Campaigners have requested Prime Minister Boris Johnson to withdraw widely discredited report into racism and should instead implement recommendations of past inquiries.
This was followed by a news report that Downing Street officials rewrote much of the Race and Ethnic disparities’ report, despite electing an independent commission to conduct an investigation into racial inequality in the UK.
The landmark review, which was published last month by the Commission on Race and Ethnic Disparities, has been roundly criticised after it found no evidence of “institutional racism”.
According to The Observer, significant sections of the report were not written by the 12 commissioners who were appointed by Boris Johnson last July.
The 258-page document was allegedly not made available to be read in full or signed off by the group, nor were the committee members made aware of its 24 final recommendations. Instead, it is alleged that the finished report was produced by No 10.
Quoting one anonymous member of the committee, who accused the government of “bending” the work of its commission to fit “a more palatable” political narrative.
“We did not read Tony’s foreword,” said the commissioner. “We did not deny institutional racism or play that down as the final document did.
“The idea that this report was all our own work is full of holes. You can see that in the inconsistency of the ideas and data it presents and the conclusions it makes.
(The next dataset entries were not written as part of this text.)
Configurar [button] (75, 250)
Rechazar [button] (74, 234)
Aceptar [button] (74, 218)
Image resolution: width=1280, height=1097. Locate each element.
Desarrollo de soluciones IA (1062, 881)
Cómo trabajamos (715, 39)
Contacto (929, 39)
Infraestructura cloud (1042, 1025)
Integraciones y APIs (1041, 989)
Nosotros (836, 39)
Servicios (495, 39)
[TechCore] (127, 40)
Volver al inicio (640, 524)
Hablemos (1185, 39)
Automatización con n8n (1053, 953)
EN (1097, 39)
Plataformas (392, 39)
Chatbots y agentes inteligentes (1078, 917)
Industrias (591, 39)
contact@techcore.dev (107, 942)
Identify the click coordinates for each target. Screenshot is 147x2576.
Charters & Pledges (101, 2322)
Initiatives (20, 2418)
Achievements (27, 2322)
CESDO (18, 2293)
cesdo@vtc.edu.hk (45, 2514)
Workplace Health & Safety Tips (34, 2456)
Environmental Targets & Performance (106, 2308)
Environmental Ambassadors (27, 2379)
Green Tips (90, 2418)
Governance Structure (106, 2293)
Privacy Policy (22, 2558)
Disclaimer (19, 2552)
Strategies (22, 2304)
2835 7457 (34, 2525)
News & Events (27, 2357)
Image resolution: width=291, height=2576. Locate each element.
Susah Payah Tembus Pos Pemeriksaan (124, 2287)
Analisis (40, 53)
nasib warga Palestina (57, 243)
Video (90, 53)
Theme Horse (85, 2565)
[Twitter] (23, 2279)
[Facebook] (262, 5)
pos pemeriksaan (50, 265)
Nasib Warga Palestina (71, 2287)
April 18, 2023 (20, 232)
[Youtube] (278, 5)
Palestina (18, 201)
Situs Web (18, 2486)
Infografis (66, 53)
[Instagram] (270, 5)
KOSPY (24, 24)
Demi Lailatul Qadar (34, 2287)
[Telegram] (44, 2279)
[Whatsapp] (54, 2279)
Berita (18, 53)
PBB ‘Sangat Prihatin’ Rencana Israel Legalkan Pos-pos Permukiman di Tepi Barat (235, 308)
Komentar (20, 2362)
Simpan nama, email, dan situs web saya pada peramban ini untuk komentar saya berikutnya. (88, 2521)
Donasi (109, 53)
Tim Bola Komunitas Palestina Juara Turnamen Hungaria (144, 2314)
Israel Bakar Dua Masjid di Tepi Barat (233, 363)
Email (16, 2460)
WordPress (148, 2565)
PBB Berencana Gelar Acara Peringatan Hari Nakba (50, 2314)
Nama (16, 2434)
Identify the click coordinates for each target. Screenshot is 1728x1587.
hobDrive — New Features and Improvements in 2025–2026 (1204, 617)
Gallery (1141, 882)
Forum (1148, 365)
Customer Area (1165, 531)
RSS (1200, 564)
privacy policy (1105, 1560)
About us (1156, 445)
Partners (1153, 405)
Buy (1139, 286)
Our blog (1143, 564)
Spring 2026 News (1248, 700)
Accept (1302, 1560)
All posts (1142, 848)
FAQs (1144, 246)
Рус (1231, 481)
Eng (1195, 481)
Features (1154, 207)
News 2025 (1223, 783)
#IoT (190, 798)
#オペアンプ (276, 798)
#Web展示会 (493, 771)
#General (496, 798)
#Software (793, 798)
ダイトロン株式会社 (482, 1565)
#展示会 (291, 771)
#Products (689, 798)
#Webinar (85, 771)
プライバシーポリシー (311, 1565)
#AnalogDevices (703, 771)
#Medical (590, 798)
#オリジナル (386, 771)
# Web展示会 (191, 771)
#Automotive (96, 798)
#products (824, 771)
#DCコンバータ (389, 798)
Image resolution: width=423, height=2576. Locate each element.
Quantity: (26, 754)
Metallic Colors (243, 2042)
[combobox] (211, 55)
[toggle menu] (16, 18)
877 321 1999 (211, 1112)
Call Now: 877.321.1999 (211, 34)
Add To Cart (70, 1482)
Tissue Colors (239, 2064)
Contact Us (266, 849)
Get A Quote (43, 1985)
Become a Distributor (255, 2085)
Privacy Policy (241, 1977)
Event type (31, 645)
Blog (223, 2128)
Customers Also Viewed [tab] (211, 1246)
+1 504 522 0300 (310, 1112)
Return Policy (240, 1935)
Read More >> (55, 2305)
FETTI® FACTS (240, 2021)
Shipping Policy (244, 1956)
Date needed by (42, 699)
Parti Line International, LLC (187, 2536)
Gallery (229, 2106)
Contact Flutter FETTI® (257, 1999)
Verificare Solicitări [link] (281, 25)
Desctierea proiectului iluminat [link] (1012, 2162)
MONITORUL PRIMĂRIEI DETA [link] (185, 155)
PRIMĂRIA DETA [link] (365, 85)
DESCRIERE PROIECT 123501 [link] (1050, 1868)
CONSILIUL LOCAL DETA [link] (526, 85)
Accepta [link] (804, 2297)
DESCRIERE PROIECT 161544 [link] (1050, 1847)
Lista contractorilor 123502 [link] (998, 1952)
That end product is the work of very different views.”
The commissioner said that they had been privy only to the section of the report they were assigned and that not much time was given to “something of this magnitude”.
A source involved in the commission told The Observer that “basic fundamentals in putting a document like this together were ignored.”
In a letter to the Prime Minister, groups including Black Lives Matter UK say the government-commissioned report had “provoked national indignation” as it “whitewashes the daily challenges faced by black and minority communities”.
No 10 denied the claim that its officials rewrote parts of the 258-page document.